» **Your objective**
Locate the string "agent" in the records below. Copy every line where it occurs.

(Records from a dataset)
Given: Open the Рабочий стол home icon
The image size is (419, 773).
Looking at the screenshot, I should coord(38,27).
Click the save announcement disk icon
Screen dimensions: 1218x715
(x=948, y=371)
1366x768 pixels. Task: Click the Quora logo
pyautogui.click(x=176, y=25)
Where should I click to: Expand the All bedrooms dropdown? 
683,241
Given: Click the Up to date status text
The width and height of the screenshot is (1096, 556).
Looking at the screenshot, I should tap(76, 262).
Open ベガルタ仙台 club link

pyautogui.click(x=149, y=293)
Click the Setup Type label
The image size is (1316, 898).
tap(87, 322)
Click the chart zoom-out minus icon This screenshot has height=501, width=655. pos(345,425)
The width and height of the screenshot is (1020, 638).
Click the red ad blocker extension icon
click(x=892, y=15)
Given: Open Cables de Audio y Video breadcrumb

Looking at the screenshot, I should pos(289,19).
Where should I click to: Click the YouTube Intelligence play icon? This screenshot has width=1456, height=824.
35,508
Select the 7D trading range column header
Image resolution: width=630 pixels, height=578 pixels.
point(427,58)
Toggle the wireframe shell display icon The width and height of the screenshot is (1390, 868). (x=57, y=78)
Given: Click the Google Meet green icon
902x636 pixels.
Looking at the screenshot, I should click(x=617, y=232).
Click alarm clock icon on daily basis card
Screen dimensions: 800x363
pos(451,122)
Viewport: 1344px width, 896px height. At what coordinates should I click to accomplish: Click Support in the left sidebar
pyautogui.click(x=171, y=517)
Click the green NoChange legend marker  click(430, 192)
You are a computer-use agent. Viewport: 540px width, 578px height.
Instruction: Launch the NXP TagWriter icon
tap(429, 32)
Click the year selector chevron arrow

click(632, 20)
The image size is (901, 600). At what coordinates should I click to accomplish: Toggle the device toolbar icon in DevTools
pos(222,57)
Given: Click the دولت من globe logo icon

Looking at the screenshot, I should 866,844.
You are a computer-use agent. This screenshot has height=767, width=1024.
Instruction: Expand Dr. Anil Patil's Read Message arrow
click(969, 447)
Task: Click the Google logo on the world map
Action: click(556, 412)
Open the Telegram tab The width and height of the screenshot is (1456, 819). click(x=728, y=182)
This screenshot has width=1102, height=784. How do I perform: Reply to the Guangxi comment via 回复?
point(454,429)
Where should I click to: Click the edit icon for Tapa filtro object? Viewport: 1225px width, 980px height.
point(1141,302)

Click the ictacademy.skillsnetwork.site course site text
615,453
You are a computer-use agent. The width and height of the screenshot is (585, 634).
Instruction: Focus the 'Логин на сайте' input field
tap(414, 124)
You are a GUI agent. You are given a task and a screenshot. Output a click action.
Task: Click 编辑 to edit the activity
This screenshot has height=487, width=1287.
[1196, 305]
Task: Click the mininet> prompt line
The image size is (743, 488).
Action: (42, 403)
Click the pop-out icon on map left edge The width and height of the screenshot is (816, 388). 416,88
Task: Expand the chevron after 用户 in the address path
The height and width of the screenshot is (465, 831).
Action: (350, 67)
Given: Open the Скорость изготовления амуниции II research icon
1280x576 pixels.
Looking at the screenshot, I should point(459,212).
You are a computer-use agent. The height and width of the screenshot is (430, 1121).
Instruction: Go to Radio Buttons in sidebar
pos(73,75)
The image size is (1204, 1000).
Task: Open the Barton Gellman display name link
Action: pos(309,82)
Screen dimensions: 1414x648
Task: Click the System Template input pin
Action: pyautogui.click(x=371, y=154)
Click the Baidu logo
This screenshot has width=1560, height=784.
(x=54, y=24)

» **Output for this exercise**
You are a computer-use agent. Viewport: 540px width, 578px height.
You are a computer-use agent. This screenshot has height=767, width=1024.
You are a computer-use agent. The width and height of the screenshot is (585, 634).
You are a GUI agent. You are given a task and a screenshot. Output a click action.
You are a computer-use agent. The height and width of the screenshot is (430, 1121).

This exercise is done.